R v Creighton (1832) NSW Sel Cas (Dowling) 349; [1832] NSWSupC 21

stealing, in dwelling house, meaning of "dwelling house" - confession, admissibility

Supreme Court of New South Wales

Forbes C.J., Stephen and Dowling JJ, 10 March 1832

Source: Dowling, Select Cases, Archives Office of N.S.W., 2/3466


[p. 175] [A Felony having been committed in a public [p. 176] office and in a room under the same roof a watch man slept, but which had no direct communication with the office cannot be laid as the dwelling house of the King.  Where a prisoner was asked by the committing Magistrate, if some writing on a piece of paper was his? which paper formed a link in the chain of evidence against him and the prisoner voluntarily answered "yes", Held that this admission could not be excluded.]

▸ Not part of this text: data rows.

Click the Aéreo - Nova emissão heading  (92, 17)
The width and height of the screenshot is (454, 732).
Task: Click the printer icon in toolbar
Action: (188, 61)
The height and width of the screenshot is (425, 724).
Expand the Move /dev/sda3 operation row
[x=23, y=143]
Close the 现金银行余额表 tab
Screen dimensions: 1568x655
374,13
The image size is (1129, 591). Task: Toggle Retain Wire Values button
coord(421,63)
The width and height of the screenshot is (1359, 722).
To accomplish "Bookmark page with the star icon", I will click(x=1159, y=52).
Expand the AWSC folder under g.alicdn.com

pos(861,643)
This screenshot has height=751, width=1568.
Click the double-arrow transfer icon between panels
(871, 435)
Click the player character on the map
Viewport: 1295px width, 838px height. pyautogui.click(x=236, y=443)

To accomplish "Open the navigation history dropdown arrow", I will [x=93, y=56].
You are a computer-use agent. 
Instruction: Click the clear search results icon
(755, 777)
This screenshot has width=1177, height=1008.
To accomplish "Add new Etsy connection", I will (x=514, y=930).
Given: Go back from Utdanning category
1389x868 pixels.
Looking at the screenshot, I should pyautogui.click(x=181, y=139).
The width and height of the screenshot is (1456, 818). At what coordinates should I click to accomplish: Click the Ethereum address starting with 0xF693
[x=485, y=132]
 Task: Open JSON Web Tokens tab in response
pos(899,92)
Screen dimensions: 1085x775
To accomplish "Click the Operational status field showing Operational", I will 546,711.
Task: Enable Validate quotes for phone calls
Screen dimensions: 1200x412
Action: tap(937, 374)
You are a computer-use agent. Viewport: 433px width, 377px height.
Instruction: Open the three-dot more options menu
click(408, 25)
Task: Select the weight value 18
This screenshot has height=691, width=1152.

[p. 175]Saturday 10th March 1832

In Banco

CoramForbes CJ

Stephen J

Dowling J

Rex v Francis Creighton


The prisoner was indicted for  Burglary and Larceny in the Public Police Office building Sydney which was described as [p. 176] the dwelling house of our Sovereign Lord the King".  At the trial before Forbes CJ during the later sittings it appeared that the only person who dwelt in the Police Office was a man servant who was a watchman or office keeper who had a sleeping room appropriated to him in the building, but having no immediate communication with the office which had been broken and entered and which was kept locked as a seperate [sic] place from that in which the watchman slept.  It was objected upon the evidence that the Police Office could not be considered as the dwelling house of Our Sovereign Lord the King.  Of this opinion was Forbes and he directed an acquittal of [p. 17] the Capital part of the charge.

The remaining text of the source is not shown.